Nat. Hazards Earth Syst. Sci., 13, 425–437, 2013
https://doi.org/10.5194/nhess-13-425-2013
© Author(s) 2013. This work is distributed under
the Creative Commons Attribution 3.0 License.

Research article 18 Feb 2013

Research article | 18 Feb 2013

Dynamic decision making for dam-break emergency management – Part 1: Theoretical framework

M. Peng1,2 and L. M. Zhang1 M. Peng and L. M. Zhang
  • 1Department of Civil and Environmental Engineering, The Hong Kong University of Science and Technology, Hong Kong
  • 2Key Laboratory of Geotechnical and Underground Engineering of Ministry of Education, Department of Geotechnical Engineering, Tongji University, Shanghai, China

Abstract.
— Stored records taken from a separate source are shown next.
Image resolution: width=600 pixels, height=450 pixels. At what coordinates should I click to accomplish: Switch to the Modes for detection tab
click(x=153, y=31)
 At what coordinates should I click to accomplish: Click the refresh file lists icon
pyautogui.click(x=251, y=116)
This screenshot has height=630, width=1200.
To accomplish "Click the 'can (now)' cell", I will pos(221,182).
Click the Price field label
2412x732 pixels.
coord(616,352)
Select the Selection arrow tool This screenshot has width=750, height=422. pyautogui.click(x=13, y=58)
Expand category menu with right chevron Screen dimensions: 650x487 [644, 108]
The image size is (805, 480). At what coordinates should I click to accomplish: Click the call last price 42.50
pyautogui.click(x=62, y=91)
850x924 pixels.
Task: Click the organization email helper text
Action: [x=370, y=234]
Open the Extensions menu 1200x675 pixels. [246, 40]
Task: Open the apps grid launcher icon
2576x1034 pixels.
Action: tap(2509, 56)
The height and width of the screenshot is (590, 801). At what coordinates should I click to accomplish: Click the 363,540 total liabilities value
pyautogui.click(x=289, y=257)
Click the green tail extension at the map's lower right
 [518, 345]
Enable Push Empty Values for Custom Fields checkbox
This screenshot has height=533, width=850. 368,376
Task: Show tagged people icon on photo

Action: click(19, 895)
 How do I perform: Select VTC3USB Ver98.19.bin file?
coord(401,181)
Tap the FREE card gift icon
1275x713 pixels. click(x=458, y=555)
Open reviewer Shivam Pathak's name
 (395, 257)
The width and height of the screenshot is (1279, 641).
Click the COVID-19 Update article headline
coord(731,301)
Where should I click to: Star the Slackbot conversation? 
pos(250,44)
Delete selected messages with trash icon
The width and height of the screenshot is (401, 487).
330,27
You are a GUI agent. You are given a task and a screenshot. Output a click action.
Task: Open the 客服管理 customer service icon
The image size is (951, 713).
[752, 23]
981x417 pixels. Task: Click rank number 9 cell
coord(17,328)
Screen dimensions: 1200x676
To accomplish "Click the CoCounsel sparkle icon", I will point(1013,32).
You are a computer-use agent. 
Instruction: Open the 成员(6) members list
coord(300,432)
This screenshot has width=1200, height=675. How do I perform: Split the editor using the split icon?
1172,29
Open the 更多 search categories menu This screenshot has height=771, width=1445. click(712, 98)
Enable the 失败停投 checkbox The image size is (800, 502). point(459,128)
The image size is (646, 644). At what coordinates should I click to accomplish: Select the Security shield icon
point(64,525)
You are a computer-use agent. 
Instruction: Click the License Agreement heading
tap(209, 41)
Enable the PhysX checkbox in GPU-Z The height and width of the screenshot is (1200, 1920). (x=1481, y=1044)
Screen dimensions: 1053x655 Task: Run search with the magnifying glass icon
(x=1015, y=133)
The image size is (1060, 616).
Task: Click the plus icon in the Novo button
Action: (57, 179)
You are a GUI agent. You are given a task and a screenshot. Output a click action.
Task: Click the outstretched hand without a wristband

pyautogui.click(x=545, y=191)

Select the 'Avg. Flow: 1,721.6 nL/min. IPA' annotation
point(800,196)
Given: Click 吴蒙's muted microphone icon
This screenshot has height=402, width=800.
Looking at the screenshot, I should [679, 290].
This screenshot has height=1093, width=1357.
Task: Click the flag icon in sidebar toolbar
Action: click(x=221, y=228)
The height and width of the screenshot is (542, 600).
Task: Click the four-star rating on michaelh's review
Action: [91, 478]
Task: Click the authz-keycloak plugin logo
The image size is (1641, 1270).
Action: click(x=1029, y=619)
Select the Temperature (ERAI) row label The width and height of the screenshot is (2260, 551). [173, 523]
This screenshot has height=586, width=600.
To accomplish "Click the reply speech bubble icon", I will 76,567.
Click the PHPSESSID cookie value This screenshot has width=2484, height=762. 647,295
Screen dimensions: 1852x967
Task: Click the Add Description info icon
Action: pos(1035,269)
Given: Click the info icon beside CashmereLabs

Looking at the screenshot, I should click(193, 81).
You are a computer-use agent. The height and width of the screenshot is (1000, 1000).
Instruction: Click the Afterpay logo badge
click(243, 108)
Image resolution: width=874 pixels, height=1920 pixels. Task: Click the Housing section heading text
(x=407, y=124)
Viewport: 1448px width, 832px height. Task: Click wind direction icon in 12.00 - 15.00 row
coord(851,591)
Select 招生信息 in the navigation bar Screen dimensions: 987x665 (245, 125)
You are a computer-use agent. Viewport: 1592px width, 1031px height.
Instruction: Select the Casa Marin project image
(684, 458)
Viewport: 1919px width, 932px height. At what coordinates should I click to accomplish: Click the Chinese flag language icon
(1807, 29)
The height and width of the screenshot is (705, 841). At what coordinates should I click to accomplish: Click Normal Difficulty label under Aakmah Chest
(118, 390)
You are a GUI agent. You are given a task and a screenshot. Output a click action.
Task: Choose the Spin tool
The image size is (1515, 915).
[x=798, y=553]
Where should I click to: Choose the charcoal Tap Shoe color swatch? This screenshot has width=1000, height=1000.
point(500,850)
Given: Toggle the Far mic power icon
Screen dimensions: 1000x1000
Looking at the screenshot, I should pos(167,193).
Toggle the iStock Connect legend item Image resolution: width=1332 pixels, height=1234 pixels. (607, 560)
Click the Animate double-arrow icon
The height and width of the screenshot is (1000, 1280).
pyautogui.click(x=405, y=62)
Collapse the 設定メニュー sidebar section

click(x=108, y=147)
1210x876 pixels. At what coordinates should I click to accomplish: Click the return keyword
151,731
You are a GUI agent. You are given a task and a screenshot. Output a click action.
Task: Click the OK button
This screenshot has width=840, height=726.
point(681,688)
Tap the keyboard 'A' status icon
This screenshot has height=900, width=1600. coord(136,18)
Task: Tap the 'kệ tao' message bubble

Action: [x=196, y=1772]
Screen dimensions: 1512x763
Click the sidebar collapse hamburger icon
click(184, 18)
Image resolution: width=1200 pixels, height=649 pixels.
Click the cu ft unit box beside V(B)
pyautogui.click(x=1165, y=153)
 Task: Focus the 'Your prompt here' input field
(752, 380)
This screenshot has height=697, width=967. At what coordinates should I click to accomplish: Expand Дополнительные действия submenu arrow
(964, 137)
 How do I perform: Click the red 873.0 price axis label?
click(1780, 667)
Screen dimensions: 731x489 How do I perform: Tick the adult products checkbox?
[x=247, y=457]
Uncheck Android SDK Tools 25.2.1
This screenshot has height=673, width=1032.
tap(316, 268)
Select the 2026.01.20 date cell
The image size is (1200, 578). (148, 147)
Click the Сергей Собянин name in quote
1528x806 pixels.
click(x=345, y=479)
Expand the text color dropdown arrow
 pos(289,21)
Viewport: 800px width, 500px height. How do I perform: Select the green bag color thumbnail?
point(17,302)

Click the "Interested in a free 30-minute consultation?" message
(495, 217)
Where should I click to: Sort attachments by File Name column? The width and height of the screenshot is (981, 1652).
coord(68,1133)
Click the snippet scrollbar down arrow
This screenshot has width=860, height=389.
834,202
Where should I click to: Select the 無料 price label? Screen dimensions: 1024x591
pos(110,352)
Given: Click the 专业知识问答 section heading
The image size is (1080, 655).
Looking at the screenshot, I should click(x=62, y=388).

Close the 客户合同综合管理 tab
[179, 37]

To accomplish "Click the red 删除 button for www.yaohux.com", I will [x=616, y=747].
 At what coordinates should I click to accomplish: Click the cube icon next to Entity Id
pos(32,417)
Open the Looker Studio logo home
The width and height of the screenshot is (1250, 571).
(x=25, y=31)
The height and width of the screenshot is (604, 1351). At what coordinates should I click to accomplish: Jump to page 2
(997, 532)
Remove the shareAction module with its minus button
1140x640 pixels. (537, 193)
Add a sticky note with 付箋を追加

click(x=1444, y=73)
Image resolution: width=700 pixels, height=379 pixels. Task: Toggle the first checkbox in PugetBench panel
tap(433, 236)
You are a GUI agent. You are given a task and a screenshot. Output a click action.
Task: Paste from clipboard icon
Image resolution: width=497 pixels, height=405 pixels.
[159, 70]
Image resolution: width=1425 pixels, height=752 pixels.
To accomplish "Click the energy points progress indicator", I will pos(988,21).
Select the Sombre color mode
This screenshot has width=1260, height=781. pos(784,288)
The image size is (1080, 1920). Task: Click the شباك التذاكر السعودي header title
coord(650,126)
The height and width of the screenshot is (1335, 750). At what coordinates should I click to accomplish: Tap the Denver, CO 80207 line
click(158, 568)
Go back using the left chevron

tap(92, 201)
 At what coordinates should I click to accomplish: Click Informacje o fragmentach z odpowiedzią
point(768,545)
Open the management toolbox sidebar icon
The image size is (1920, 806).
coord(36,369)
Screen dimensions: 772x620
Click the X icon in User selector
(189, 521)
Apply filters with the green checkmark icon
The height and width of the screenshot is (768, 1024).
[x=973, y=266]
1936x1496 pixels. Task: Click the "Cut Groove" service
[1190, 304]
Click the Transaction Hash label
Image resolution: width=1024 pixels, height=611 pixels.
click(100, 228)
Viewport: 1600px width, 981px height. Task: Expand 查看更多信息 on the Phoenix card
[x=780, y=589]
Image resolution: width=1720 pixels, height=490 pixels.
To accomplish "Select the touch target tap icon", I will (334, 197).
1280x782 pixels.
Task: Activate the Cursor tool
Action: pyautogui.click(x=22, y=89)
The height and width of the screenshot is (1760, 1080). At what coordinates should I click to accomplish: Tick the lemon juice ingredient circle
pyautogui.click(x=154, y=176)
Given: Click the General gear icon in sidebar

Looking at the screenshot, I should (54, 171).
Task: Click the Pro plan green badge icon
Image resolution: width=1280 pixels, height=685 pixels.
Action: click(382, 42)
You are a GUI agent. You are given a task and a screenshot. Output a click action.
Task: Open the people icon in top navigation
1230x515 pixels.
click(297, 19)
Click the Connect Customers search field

An evacuation decision for dam breaks is a very serious issue. A late decision may lead to loss of lives and properties, but a very early evacuation will incur unnecessary expenses. This paper presents a risk-based framework of dynamic decision making for dam-break emergency management (DYDEM). The dam-break emergency management in both time scale and space scale is introduced first to define the dynamic decision problem. The probability of dam failure is taken as a stochastic process and estimated using a time-series analysis method. The flood consequences are taken as functions of warning time and evaluated with a human risk analysis model (HURAM) based on Bayesian networks. A decision criterion is suggested to decide whether to evacuate the population at risk (PAR) or to delay the decision. The optimum time for evacuating the PAR is obtained by minimizing the expected total loss, which integrates the time-related probabilities and flood consequences. When a delayed decision is chosen, the decision making can be updated with available new information. A specific dam-break case study is presented in a companion paper to illustrate the application of this framework to complex dam-breaching problems.